Was war passiert? Inspektöse Freitag war wieder aktiv. Gestern sehe ich in meinem Fach, dass Esra und Elda am Dienstag in der ersten Stunde gefehlt haben. In Geschichte wurde ein angekündigter Test geschrieben. Die Geschichtslehrerin wollte von mir wissen, wer unentschuldigt und wer entschuldigt gefehlt hat – wegen des Nachschreibens.

Esra und Elda kleben aneinander wie Pech und Schwefel. Wie Hundekot und Profilschuhsohle, wie Siamesische Zwillinge. Sie haben jeden Tag die gleichen Klamotten an – meistens Durchsichtiges im Animalprintlook. Zur Zeit viel schwarz und beige – Sandfarbe oder Kamel.

In den letzten Wochen fällt mir auf, dass die beiden oft in den ersten Stunden fehlen und dann immer gemeinsam. Von Elda bekomme ich dann ganz abstruse Zettel: Elda hatte in der ersten Stunde Bauch- Zahn- Kopfschmerzen. Ich habe mich jetzt schon des öfteren gefragt, weshalb diese Schmerzen dann verschwinden. Selten wache ich mit Bauchschmerzen auf und mein Kopf tut auch erst nach der Arbeit weh. Ich vermute seit langem, dass Elda die Entschuldigungen selbst unterschreibt. Die Unterschrift der Mutter wirkt recht kindlich.

Gestern bekomme ich jedenfalls in meiner Freistunde einen investigativen Anflug, schnappe mir die Türkischlehrerin und bitte sie bei Eldas Mutter anzurufen. Und zu fragen, ob ihre Tochter das Haus am Dienstag pünktlich verlassen hätte. Ich steh gespannt-gebannt neben dem Telefon und lausche dem: Üjfdhgierzthgvdhgi4güüüü öretmin jdkfhefhhüüüyrygüllim entschuldigungszettel düglqwetujpäfdsügljgimm.
Die Mutter fragt, ob Esra auch gefehlt hätte und bedankt sich, mit der Bitte immer gleich anzurufen, falls soetwas nochmal vorkommen würde. Dann telefoniere ich noch mit Esras Mutter. Auch sie hat ihre Tochter pünktlich aus dem Haus geschickt.

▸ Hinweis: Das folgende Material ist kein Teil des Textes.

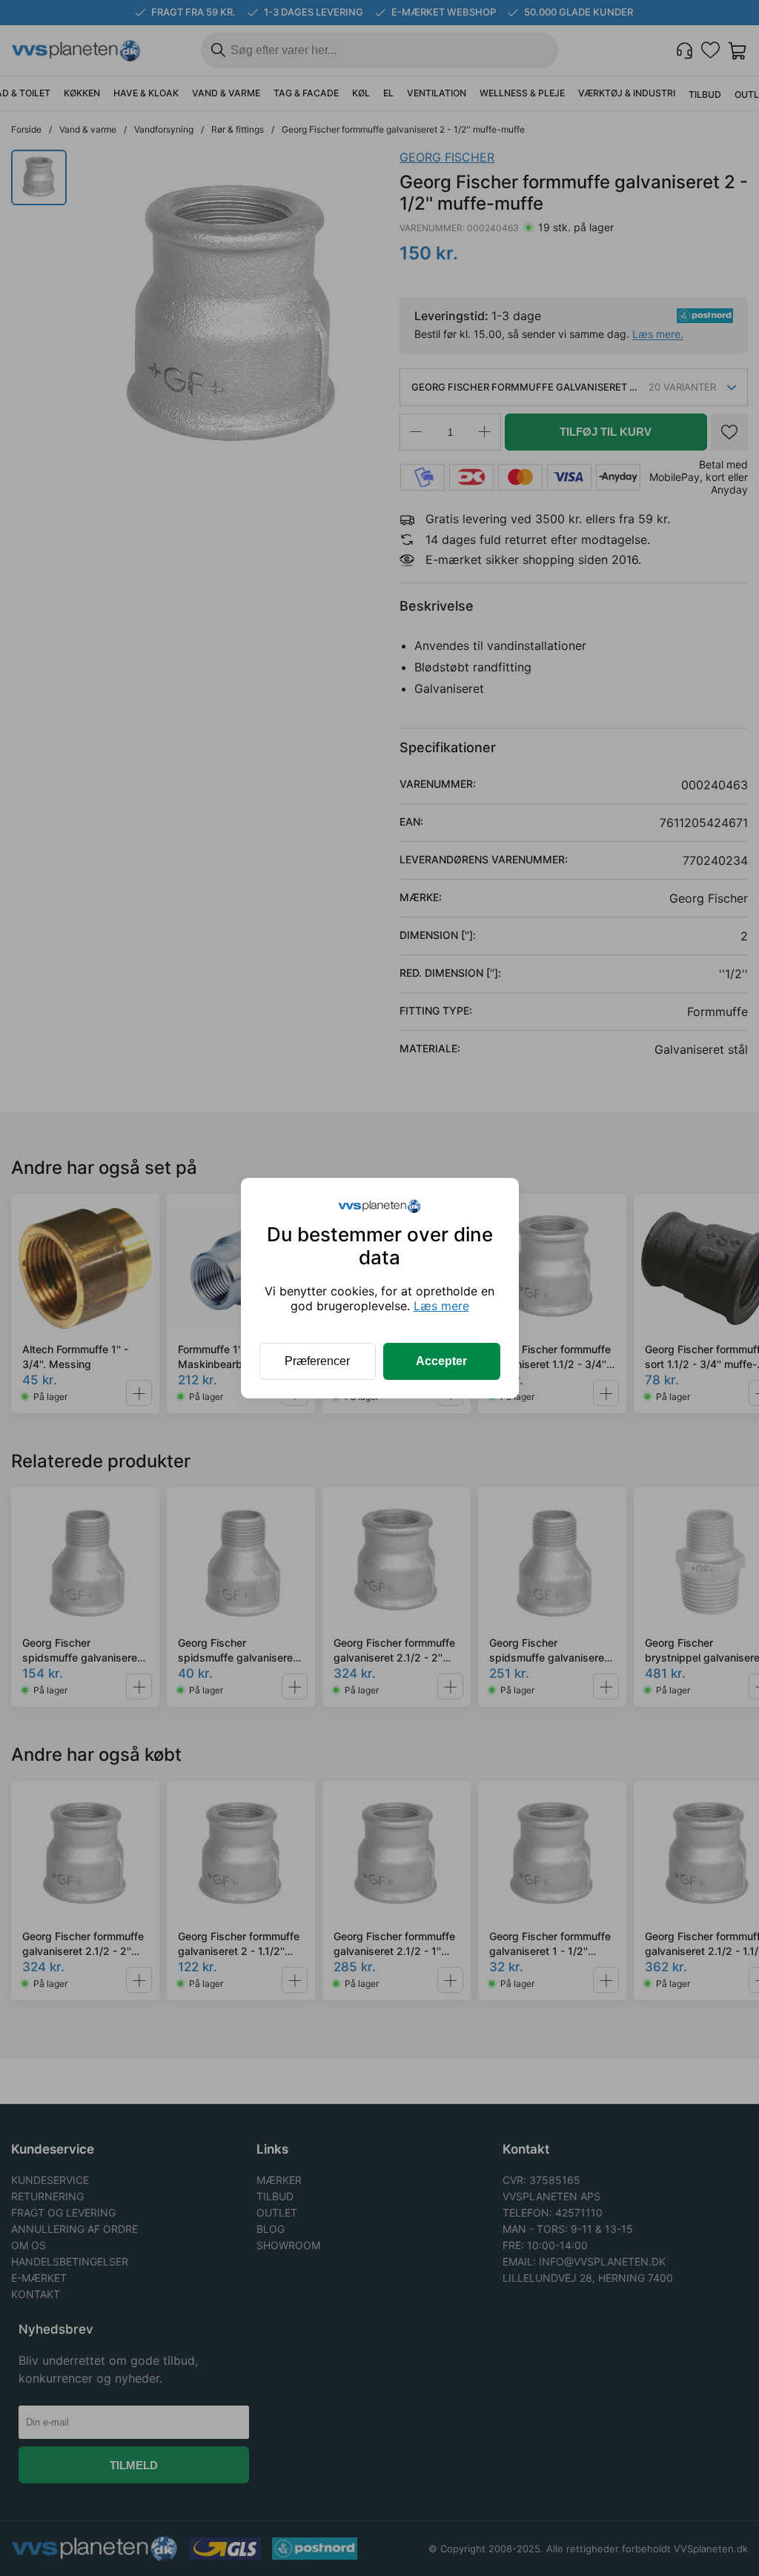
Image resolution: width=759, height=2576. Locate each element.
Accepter (441, 1361)
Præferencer (317, 1361)
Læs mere (441, 1305)
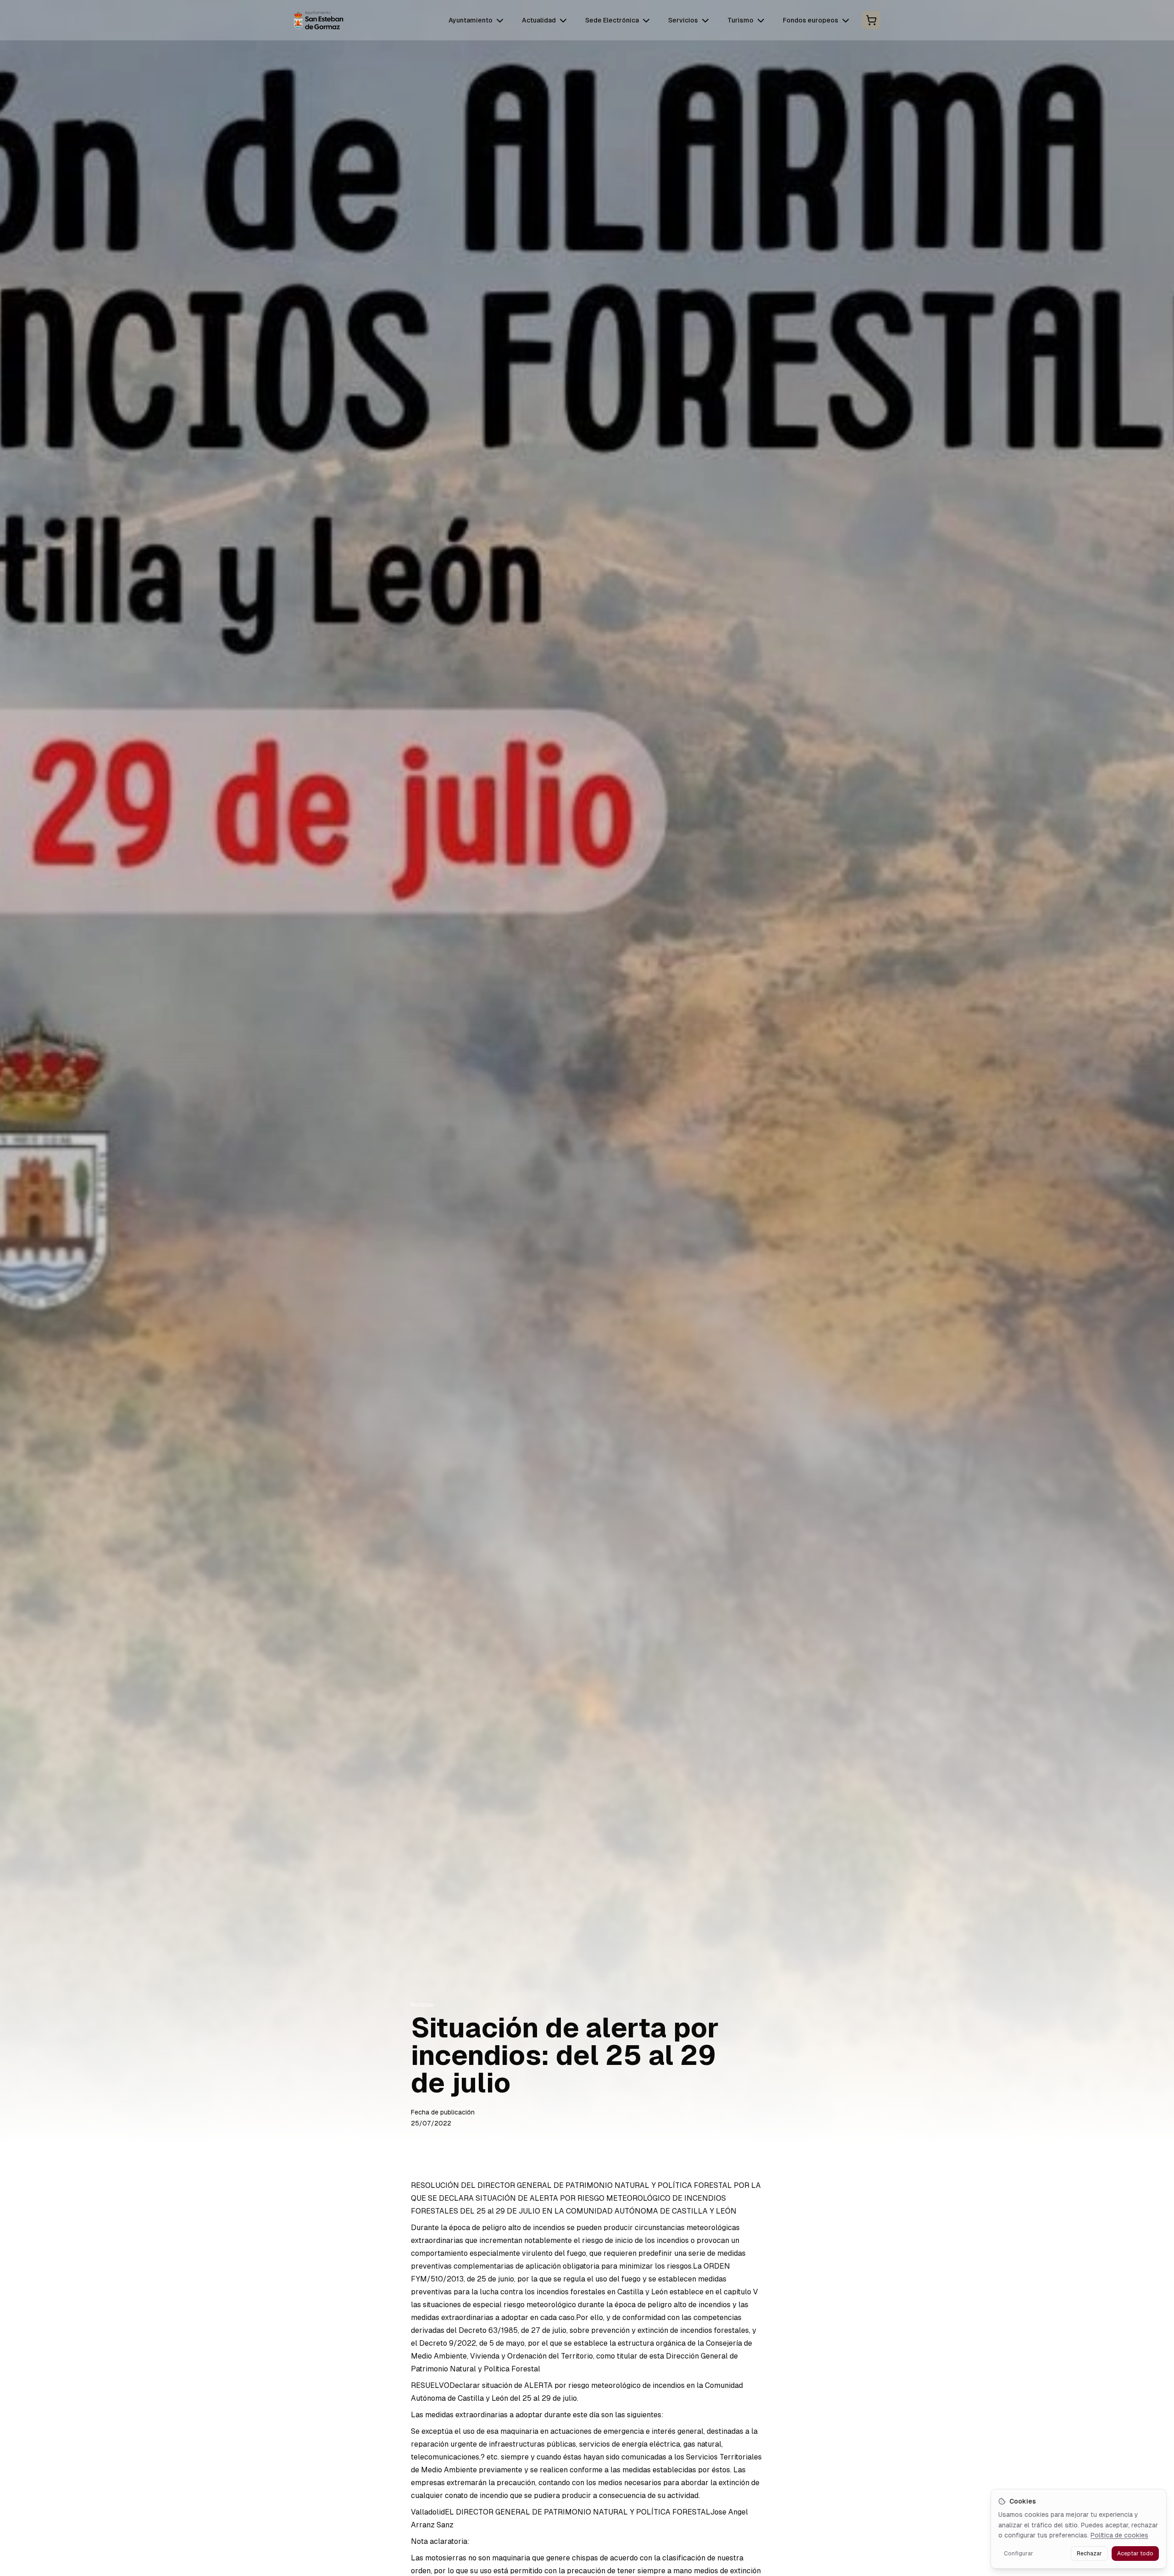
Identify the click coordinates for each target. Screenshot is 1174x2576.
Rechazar (1089, 2553)
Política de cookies (1119, 2535)
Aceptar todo (1135, 2553)
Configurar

In der Pause laufen mir die ahnungslosen Elda und Ersa über den Weg. „Sagt mal ihr zwei Hübschen, wo wart ihr denn am Dienstag in Geschichte?“ Ich antizipiere schuldbewußtes Grinsen. Aber nichts da. Sebstgerecht gucken sie mich an und legen gleich los.
Esra sagt, dass sie beim Frauenarzt und Elda, dass sie mit Bauchschmerzen zu Hause saß. Erwartungsvoll gucken sie, ob ich das schlucke. Ich warte und dann kommt noch das i-Tüpfelchen auf ihrem Lügengebilde: „Hat Ihnen Herr Werner nicht die Entschuldigungen gegeben?“
Ich: „Nein, hat er nicht.“
Gemeinsam blöken sie nun los: „Oh Mann, was können wir dafür, dass er das nicht macht?“

Und jetzt reicht es mir: „Okay Schluss jetzt. Ich habe eben mit euren Müttern telefoniert. Es reicht. Lügt mich nicht weiter an.“
Jetzt gucken sie blöd aus der Wäsche, aber nur für ein paar Sekunden. „Frau Freitag, wir sagen jetzt wie es wirklich war. Wir sind pünktlich los und der Bus hatte Verspätung und dann sind wir zu spät gekommen und dann dachten wir, dass wir dann lieber eine Entschuldigung bringen, weil wir ja sonst eine Fehlstunde haben.“
„Ja, und die habt ihr jetzt auch.“ sage ich, drehe mich um und gehe.

Beim Rauchen erzählt mir ein Kollege, wie sie sich in seiner Stunde lautstark über die Scheiß Frau Freitag aufgeregt haben. Ich denke zufrieden – na, da habe ich ja wohl alles richtig gemacht. Oder?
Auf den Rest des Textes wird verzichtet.